* **What is required**:
Pull out each line of the data that contains the word "height", and list those lines.

[Item-finding records]
● ● ●
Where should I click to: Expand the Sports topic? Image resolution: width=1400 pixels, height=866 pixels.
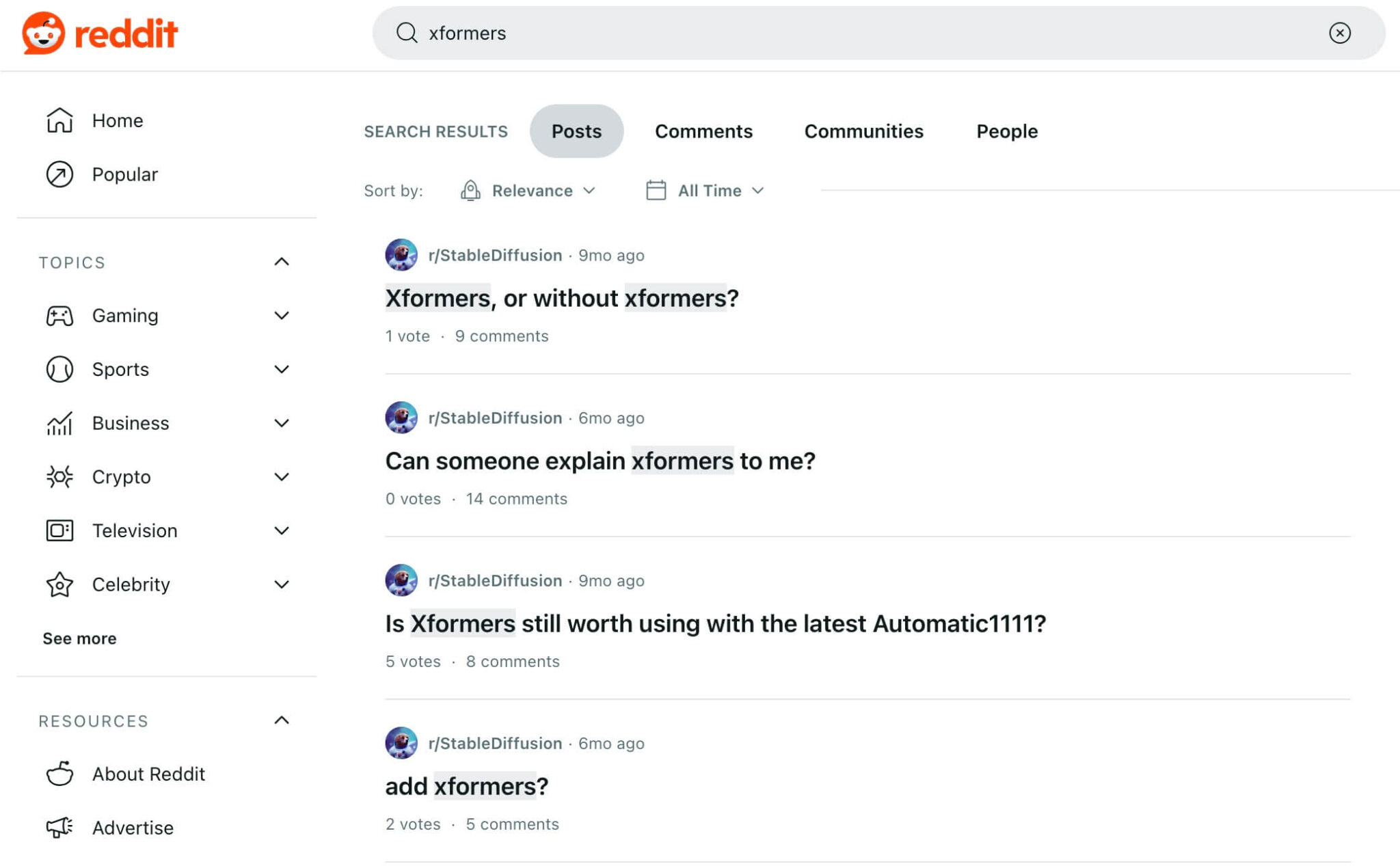tap(281, 369)
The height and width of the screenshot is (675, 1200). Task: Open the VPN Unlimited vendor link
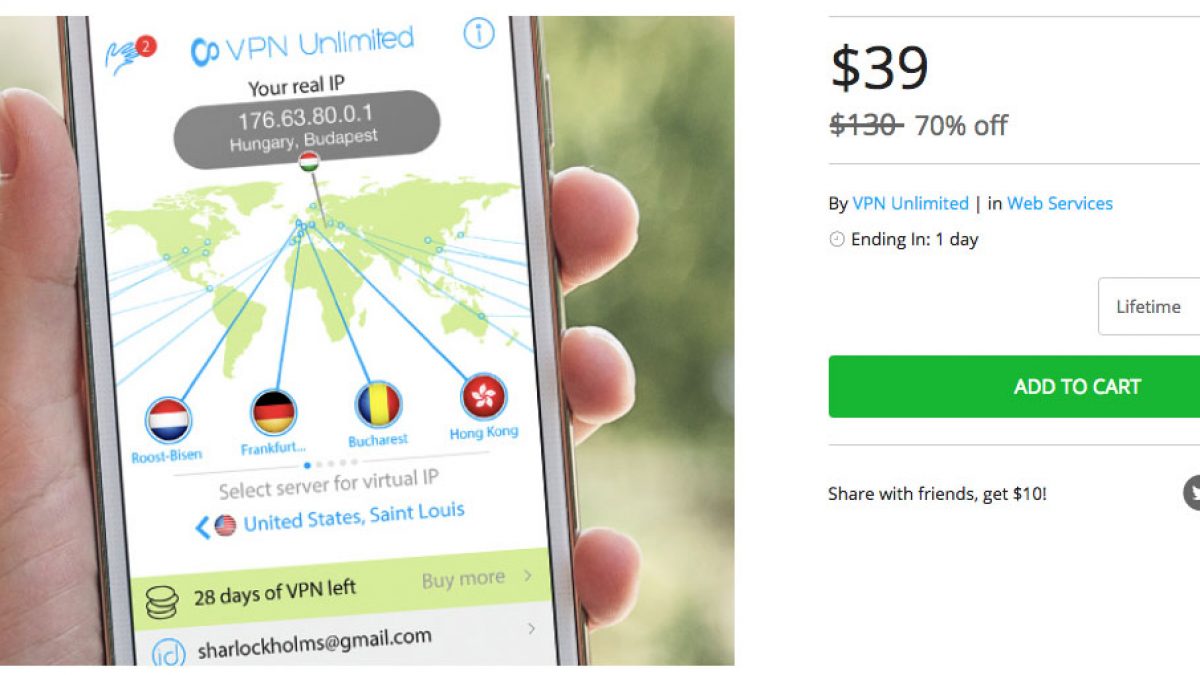click(x=910, y=203)
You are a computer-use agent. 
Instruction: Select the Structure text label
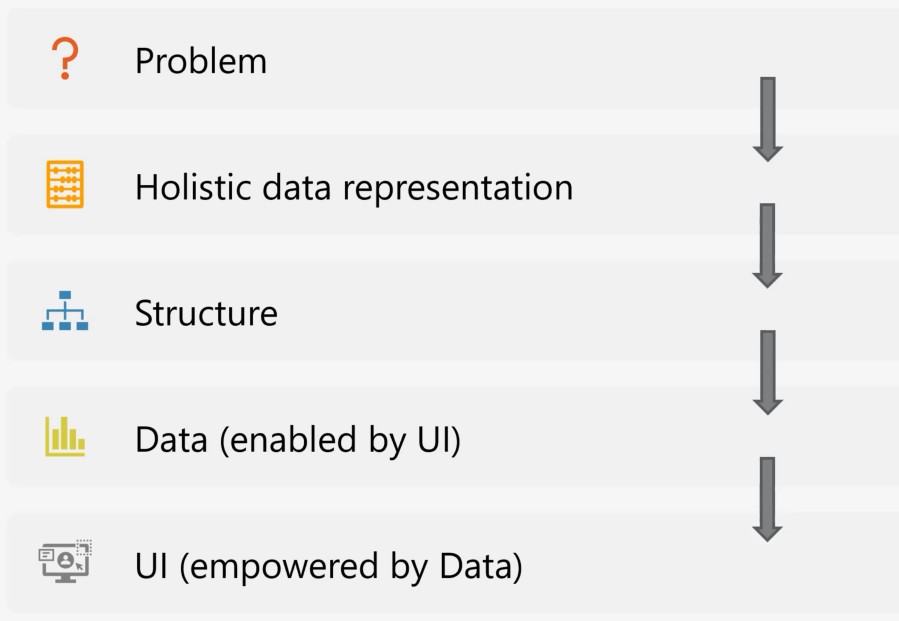click(206, 314)
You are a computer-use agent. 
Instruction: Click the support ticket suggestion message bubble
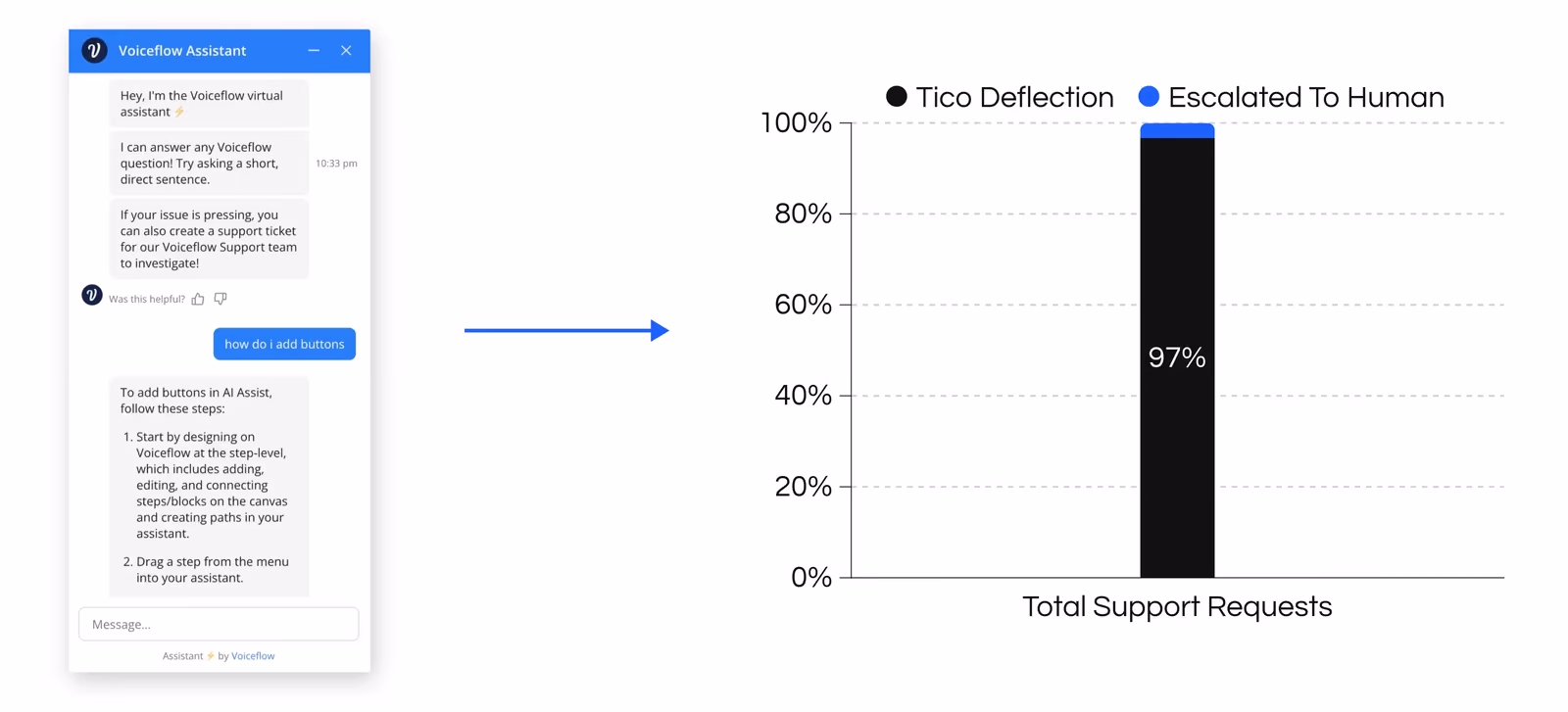209,239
● ● ●
* **Exercise output**:
Where should I click to: Expand the Sports topic? Image resolution: width=1400 pixels, height=866 pixels.
The height and width of the screenshot is (675, 1200). Task: Open the VPN Unlimited vendor link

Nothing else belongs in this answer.